The Rotor Flight Dynamics Dominator is an American autogyro designed by Ernie Boyette of Rotor Flight Dynamics of Wimauma, Florida, and made available in the form of plans and kits for amateur construction.

==Design and development==
The Dominator is an open frame autogyro, constructed of bolted aluminium tubing and powered by a 52 hp Rotax 503 engine with a pusher propeller. The Dominator has both a single-seat and tandem two-seat variants. It was one of the first autogyros to use a high tailplane to reduce dynamic and aerodynamic torque.
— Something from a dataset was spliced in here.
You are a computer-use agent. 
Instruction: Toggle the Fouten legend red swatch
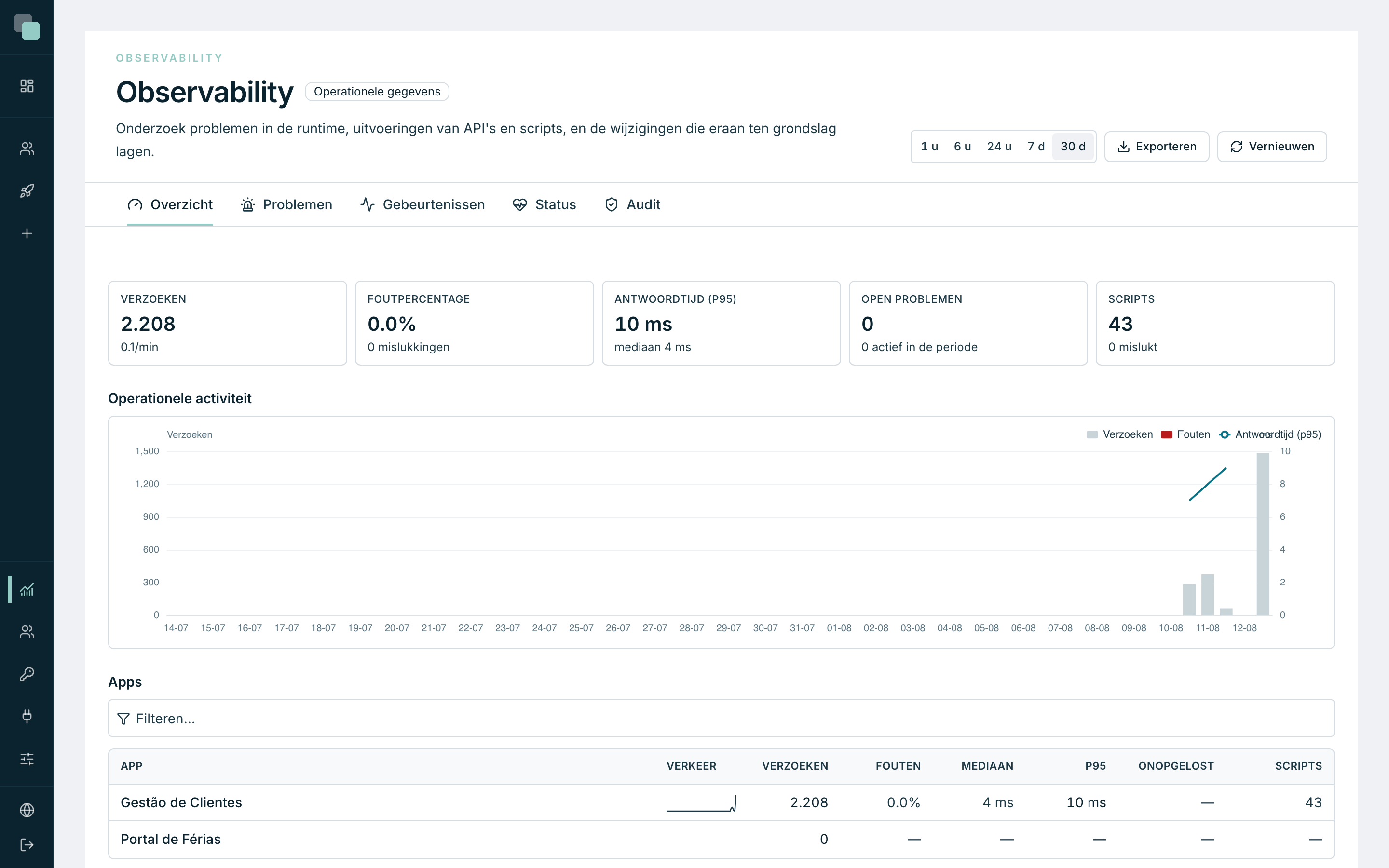tap(1166, 434)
The Dominator holds the official world altitude record in its class, at 24463 ft.

==Variants==
- Dominator I
Single-seat variant powered by a 52 hp Rotax 503 engine. 35 flying by 1998.
- Dominator Tandem
Two-seat variant powered by a 115 hp Rotax 914, 115 hp Subaru EA-81 automotive conversion, or similar engine. Four flying by 1998.
- Rotor Flight Dynamics Dominator UltraWhite
A lightweight version of the Dominator without any fairing and powered by a 50 hp Rotax 503 two-stroke.
- Rotor Flight Dynamics Dominator Single
Single-seat variant powered by a 50 hp Rotax 503 two-stroke or a 115 hp Subaru EA-81 four stroke automotive conversion with an Autoflight gearbox.